The Mother Ear (2023), die erste figurative Skulptur in Ereks Werk, das vor allem von Soundlandschaften, Environments und ihren Objekten geprägt ist, basiert auf einem aus Silikon geformten Porträt seiner Mutter. Die unter anderem von antiken Reliefs, dadaistischen Assemblagen und zeitgenössischen Animatronic-Arbeiten beeinflusste, monochrom gehaltene Figur trägt binaurale Mikrofone in den Ohren.

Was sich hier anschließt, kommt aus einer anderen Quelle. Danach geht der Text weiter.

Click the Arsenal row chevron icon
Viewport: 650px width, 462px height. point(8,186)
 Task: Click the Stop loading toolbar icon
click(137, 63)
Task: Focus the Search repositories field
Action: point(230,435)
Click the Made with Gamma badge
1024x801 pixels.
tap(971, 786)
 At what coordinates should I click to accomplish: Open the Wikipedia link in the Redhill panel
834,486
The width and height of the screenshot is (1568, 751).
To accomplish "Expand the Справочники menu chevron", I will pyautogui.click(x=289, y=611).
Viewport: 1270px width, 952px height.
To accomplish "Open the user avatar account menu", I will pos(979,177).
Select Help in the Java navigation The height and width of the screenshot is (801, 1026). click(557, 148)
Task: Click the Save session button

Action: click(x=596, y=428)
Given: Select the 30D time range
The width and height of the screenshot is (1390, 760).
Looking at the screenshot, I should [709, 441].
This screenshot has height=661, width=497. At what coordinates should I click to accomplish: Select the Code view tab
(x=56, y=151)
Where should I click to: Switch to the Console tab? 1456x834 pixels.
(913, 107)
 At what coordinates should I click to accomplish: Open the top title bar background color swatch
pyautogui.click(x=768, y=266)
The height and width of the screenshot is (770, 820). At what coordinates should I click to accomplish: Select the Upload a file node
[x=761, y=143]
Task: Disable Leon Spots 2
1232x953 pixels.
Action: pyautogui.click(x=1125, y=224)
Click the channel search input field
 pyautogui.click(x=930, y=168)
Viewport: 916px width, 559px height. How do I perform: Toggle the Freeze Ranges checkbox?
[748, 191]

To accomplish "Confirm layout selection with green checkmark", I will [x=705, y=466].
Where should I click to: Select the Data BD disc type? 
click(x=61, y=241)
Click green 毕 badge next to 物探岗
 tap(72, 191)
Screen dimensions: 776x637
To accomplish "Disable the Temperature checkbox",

Damit spielt sie auf den sogenannten Kunstkopf an, der für die Erzeugung räumlicher Klangerlebnisse eingesetzt wird - akustische Immersion, die auf der anatomischen Ähnlichkeit zwischen den Hörenden und der für die Aufnahme verwendeten Kopfnachbildung beruht. Während letztere in der Regel frei von individuellen Merkmalen ist, wurde The Mother Ear als berührende Hommage nach dem Erscheinungsbild - und der Hörerfahrung - einer bestimmten Person gestaltet. Die Skulptur wiegt ihren Kopf rhythmisch wie zu einem stummen Takt, unwillkürliche Zuckungen lassen indessen auf einen neurologischen Reflex schließen. Diese Bewegungen wurden zuvor von Erek ausgeführt und aufgezeichnet, sodass Porträtist und Porträtierte in dem Werk miteinander verschmelzen. Im angrenzenden Raum befindet sich eine Soundbibliothek mit neuen Klangarbeiten des Künstlers, die mit The Mother Ear und den drei Daf without Skin-Skulpturen in Beziehung stehen.

Werke von Cevdet Erek (geb. 1974) wurden in Einzelausstellungen internationaler Museen und Institutionen gezeigt, darunter Hamburger Bahnhof – Museum für Gegenwart, Berlin (2019); Art Institute of Chicago, Chicago (2019); Ruhrtriennale, Bochum (2019); Museum van Hedendaagse Kunst, Antwerpen (2018); Museo Universitario Arte Contemporáneo, Mexiko-Stadt (2017); Türkischer Pavillion, 57. Biennale von Venedig, Venedig (2017); Spike Island Artspace, Bristol (2014) und Kunsthalle Basel, Basel (2012). Darüber hinaus nahm der Künstler an der Manifesta 14, Pristina (2022); der 7. Singapore Biennale, Singapur (2022); der 11. Shanghai Biennale, Shanghai (2016); der 20. Biennale of Sydney, Sydney (2016); der 14. Istanbul Biennial, Istanbul (2015); der 5. Marrakech Biennale, Marrakesch (2014); der Sharjah Biennial 11, Schardscha (2013); der 7. Asia Pacific Triennial of Contemporary Art, Brisbane (2012) und der dOCUMENTA (13), Kassel (2012) teil. Erek lebt und arbeitet in Istanbul.